ICU or other unicode libraries?

For advanced stuff.


  1. When you want to have wide characters stored in your string. wide depends on the implementation. Visual C++ defaults to 16 bit if i remember correctly, while GCC defaults depending on the target. It's 32 bits long here. Please note wchar_t (wide character type) has nothing to do with unicode. It's merely guaranteed that it can store all the members of the largest character set that the implementation supports by its locales, and at least as long as char. You can store unicode strings fine into std::string using the utf-8 encoding too. But it won't understand the meaning of unicode code points. So str.size() won't give you the amount of logical characters in your string, but merely the amount of char or wchar_t elements stored in that string/wstring. For that reason, the gtk/glib C++ wrapper folks have developed a Glib::ustring class that can handle utf-8.
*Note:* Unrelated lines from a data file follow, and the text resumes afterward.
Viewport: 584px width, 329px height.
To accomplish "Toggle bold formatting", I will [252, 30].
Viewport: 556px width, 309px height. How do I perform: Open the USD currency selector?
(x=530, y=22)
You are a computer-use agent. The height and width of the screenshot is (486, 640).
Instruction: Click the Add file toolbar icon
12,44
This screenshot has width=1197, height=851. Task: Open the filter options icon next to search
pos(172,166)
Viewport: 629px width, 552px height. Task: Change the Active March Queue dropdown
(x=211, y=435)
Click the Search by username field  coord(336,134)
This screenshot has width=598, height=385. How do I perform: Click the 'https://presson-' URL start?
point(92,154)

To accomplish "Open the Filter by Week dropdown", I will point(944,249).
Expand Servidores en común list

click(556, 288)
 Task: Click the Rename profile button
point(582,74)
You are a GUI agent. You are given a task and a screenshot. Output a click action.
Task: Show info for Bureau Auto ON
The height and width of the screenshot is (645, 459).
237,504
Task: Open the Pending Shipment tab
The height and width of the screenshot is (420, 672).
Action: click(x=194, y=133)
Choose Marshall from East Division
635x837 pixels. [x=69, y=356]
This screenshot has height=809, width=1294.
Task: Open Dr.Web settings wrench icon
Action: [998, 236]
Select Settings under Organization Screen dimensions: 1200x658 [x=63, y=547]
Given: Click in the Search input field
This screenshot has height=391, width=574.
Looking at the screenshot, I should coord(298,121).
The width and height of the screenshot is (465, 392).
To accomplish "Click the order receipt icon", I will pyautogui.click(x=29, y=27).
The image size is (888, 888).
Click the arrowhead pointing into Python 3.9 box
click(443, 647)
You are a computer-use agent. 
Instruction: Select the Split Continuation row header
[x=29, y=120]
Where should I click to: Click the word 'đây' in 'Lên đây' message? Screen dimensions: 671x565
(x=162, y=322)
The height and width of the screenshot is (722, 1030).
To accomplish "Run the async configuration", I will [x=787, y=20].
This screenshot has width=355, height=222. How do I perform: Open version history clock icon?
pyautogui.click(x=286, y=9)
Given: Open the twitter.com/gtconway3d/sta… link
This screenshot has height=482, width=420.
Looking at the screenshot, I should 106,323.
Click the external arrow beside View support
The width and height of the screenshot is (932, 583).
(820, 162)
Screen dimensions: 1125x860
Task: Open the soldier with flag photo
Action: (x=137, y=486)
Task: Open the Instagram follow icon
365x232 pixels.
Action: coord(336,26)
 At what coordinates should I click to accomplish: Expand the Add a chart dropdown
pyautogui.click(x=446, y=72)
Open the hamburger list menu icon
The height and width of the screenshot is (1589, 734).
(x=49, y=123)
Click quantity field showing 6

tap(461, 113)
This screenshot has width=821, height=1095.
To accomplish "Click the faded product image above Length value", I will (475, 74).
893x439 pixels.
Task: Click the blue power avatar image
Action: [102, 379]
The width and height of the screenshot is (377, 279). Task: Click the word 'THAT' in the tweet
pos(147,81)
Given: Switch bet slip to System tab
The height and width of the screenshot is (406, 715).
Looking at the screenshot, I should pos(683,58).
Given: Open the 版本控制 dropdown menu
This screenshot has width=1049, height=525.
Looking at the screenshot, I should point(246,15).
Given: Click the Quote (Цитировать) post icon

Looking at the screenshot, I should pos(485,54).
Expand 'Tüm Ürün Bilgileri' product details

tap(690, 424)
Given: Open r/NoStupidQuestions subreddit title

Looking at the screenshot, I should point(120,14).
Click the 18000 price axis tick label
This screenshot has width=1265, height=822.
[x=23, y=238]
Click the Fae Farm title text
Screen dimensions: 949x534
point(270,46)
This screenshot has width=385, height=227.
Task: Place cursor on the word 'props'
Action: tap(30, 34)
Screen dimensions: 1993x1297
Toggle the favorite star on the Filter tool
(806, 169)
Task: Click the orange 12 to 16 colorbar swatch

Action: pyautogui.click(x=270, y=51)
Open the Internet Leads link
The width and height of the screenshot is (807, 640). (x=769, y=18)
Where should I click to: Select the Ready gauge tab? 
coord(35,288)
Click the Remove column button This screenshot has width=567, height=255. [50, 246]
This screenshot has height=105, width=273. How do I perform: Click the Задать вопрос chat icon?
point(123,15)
    If your wchar_t is 32 bits long, then you can use utf-32 as an unicode encoding, and you can store and handle unicode strings using a fixed (utf-32 is fixed length) encoding. This means your wstring's s.size() function will then return the right amount of wchar_t elements and logical characters.

  2. Yes, char is always at least 8 bit long, which means it can store all ASCII values.
  3. Yes, all major compilers support it.